3 minute read

WORKFORCE & RECRUITMENT

The workforce balance score went up by four points to 60 but broader recruitment challenges continue to linger.

In total, 30% of businesses in the two sectors combined added to their headcount over the previous three months (compared to 24% in Q3) which led to an overall uplift in the balance score. The percentage of businesses attempting to hire staff also went up from 52% in Q3 to 61% in Q4 – the largest percentage on file since Q1 2021. However, of those businesses, 69% faced recruitment difficulties, although this figure represented a two percent fall in relation to Q3, the percentage remains exceptionally high and points to the ingrained challenges businesses face when attempting to recruit staff. The trend was particularly pronounced amongst manufacturers as 85% faced challenges when trying to bolster their workforce (the largest figure on record since Q4 2018).

Advertisement

Looking ahead to the next three months, the balance score for the two sectors combined increased by a single point to 65 – mainly due to the fact that a higher percentage of firms are expecting to add to their workforce over the coming months (up from 31% in Q3 to 33% in Q4). Nationally, for the three months ending October 2022, employment rose slightly by 0.2% to 75.6%. Unemployment rose by 0.1% to 3.7% and economic inactivity declined by 0.2% to 21.5%. During the same period, the employment rate estimate for the West Midlands was 73.6%, 1.7% lower than May to July 2022 whereas the unemployment rate was estimated to be 4.9% - a 0.3% increase compared to the previous quarter and the highest rate in the UK. For the seventh year running, the GBCC will be running its flagship Growth Through People campaign in 2023 and the topics of staff retention and upskilling the existing workforce will feature in the series of events – full details can be found on our website.
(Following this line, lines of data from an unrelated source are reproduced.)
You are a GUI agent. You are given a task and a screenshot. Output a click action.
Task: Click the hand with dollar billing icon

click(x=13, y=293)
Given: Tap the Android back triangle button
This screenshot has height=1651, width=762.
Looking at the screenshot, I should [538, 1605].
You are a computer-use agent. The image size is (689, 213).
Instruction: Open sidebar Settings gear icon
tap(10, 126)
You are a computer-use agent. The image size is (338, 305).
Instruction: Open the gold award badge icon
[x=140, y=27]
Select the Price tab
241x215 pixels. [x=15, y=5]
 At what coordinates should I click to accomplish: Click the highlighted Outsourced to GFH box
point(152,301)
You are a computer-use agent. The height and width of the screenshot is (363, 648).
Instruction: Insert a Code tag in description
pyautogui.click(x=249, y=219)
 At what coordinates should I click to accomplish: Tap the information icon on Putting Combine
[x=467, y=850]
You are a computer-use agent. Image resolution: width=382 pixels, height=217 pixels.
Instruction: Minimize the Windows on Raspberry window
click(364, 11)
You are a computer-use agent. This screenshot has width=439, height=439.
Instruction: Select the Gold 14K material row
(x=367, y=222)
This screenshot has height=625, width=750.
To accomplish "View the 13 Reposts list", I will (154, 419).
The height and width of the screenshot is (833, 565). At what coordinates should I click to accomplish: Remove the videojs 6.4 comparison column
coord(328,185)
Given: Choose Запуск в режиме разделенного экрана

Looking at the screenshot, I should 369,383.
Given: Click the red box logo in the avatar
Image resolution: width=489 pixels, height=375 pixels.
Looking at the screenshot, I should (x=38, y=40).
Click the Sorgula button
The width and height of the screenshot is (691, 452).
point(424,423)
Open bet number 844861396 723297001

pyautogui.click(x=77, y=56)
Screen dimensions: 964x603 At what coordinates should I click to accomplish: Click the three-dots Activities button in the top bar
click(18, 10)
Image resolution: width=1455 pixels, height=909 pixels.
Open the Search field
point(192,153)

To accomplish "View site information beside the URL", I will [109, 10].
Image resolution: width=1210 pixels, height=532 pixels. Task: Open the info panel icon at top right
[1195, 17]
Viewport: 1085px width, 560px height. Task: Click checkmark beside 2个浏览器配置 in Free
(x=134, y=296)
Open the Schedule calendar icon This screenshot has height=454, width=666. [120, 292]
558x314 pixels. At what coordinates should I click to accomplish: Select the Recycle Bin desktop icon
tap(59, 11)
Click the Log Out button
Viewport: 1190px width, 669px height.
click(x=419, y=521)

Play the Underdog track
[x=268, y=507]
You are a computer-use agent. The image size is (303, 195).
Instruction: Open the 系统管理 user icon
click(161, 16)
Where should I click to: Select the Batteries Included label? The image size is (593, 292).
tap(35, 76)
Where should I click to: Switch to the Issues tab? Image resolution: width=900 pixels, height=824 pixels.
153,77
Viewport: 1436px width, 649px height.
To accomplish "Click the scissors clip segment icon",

In total, 54% of businesses in both sectors combined expect their turnover to improve over the course of next year – an increase of 2% compared to Q3, whereas 16% projected a drop in the same period (compared to 20% in Q3) which led the balance to go up by 3 points to 69. Likewise, the profitability index saw a welcome uplift of three points to 58 – much of this was based upon a dip in the number of businesses forecasting a fall in their profitability over the next 12 months (down from 31% to 25% in the current quarter). 54% expect their profits to rise in the same period (compared to 52% in Q3), however the overall figure of 58 is the lowest on file (outside of the pandemic period) since Q3 2012 when the UK was faced with the threat of a double dip recession.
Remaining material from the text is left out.